Choosing the right hardware to train and operate machine learning programs will greatly impact the performance and quality of a machine learning model. Most modern companies have transitioned data storage and compute workloads to cloud services. Many companies operate hybrid cloud environments, combining cloud and on-premise infrastructure. Others continue to operate entirely on-premise, usually driven by regulatory requirements.
Cloud-based infrastructure provides flexibility for machine learning practitioners to easily select the appropriate compute resources required to train and operate machine learning models.
The processor is a critical consideration in machine learning operations. The processor operates the computer program to execute arithmetic, logic, and input and output commands. This is the central nervous system that carries out machine learning model training and predictions. A faster processor will reduce the time it takes to train a machine learning model and to generate predictions by as much as 100-fold or more.
There are two primary processors used as part of most AI/ML tasks: central processing units (CPUs) and graphics processing units (GPUs). CPUs are suitable to train most traditional machine learning models and are designed to execute complex calculations sequentially. GPUs are suitable to train deep learning models and visual image-based tasks. These processors handle multiple, simple calculations in parallel.
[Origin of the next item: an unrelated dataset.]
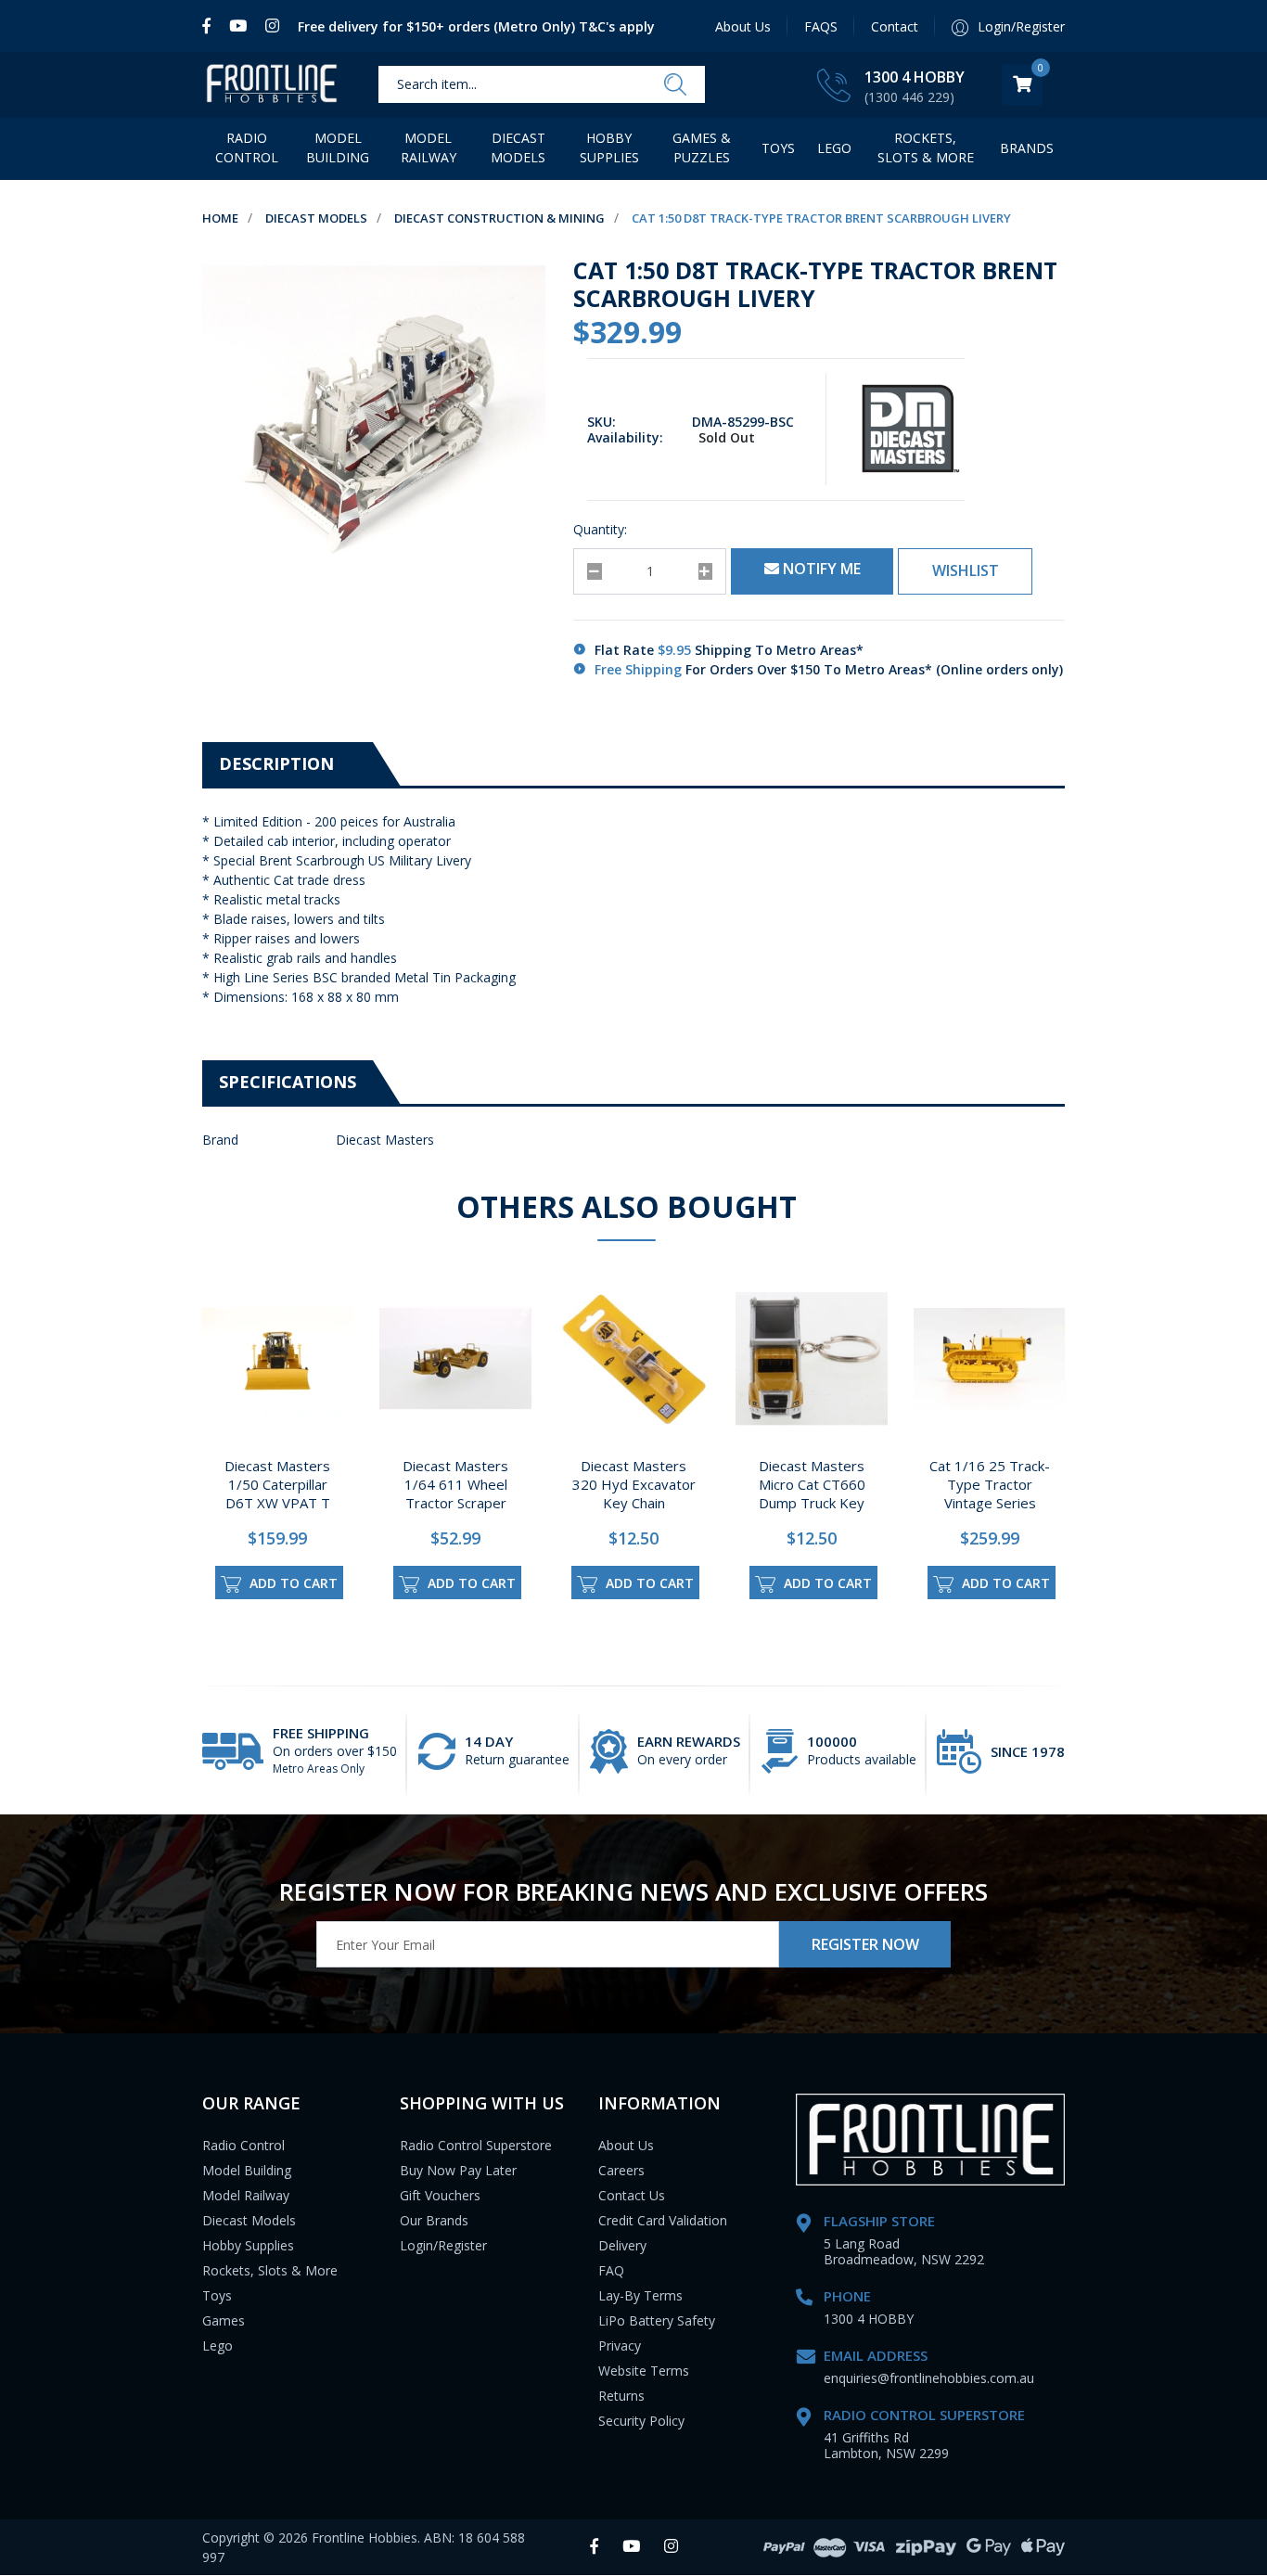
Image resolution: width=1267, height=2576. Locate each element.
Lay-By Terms (640, 2295)
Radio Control (246, 147)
In general, GPUs are more expensive than CPUs, so it is worthwhile to evaluate carefully which type of processor is appropriate for a given machine learning task.
Other specialized hardware increasingly is used to accelerate training and inference times for complex, deep learning algorithms, including Google’s tensor processing units (TPUs) and field-programmable gate arrays (FPGAs).
In addition to processor requirements, memory and storage are other key considerations for the AI/ML pipeline.
To train or operate a machine learning model, programs require data and code to be stored in local memory to be executed by the processor. Some models, like deep neural networks, may require more fast, local memory because the algorithms are larger. Others, like decision trees, may be trained with less memory because the algorithms are smaller.
As it relates to disk storage, cloud storage in a distributed file system typically removes any storage limitations that were imposed historically by local hard disk size. However, AI/ML pipelines operating in the cloud still need careful design of both data and model stores.
Many real-world AI/ML use cases involve complex, multi-step pipelines. Each step may require different libraries and runtimes and may need to execute on specialized hardware profiles. It is therefore critical to factor in management of libraries, runtimes, and hardware profiles during algorithm development and ongoing maintenance activities. Design choices can have a significant impact on both costs and algorithm performance.